Koordinator Nasional Jaringan Pemantau Pendidikan Indonesia (JPPI), Ubaid Matraji, mengkritik keras kebijakan pemerintah yang tetap membebankan dana Makan Bergizi Gratis (MBG) ke pos pendidikan dalam RAPBN 2026.
Dana MBG total mencapai Rp335 triliun, dengan Rp223,6 triliun diambil dari anggaran pendidikan. Meski Menteri Keuangan Sri Mulyani mengoreksi klaim awal yang menyebut porsi MBG 44 persen dari anggaran pendidikan, JPPI menilai mayoritas pembiayaan program ini masih ditopang dari dana pendidikan.

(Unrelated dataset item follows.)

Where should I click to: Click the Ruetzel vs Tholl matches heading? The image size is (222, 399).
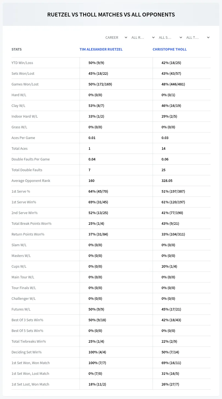[111, 15]
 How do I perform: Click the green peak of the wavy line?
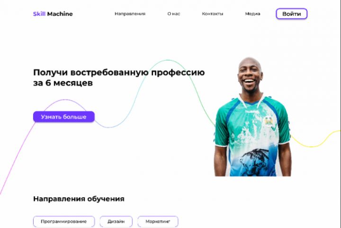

“Artinya, program MBG akan merusak kualitas pendidikan dan membelokkan peta jalan pendidikan nasional. Kita masih punya masalah banyak: jutaan anak tidak sekolah, kualitas guru rendah, kesejahteraannya memprihatinkan, sekolah rusak, daya tampung kurang. Masalah ini sampai kapan akan dibiarkan atau memang sengaja dipelihara?” tegas Ubaid, Jumat (15/8/2025).
JPPI menyebut ada tiga alasan utama mengapa MBG tidak boleh dibiayai dari pos pendidikan:
Pertama, anggaran pendidikan 20 persen APBN selama ini masih minim untuk kebutuhan dasar. Program Wajib Belajar 12 Tahun saja belum menuntaskan rata-rata lama sekolah anak Indonesia yang masih di angka 9 tahun.
Kedua, MBG bukan fungsi pendidikan.
“Program gizi dan perlindungan sosial mestinya dibiayai dari pos kesehatan atau ketahanan pangan, bukan dari anggaran pendidikan,” kata Ubaid.
Ketiga, risiko penurunan kualitas dan akses pendidikan. JPPI menyinggung putusan Mahkamah Konstitusi tentang sekolah gratis yang sampai kini belum dijalankan.
“Kalau anggaran pendidikan dipakai untuk MBG, jutaan anak putus sekolah bisa terus bertambah. Mutu guru dan kesenjangan antarwilayah juga semakin melebar,” ujarnya.
Ubaid menegaskan penggunaan dana pendidikan untuk MBG justru mengorbankan masa depan anak-anak. “Menggunakan anggaran pendidikan untuk MBG sama saja membajak hak dasar anak atas sekolah yang gratis, berkualitas, dan merata,” pungkasnya.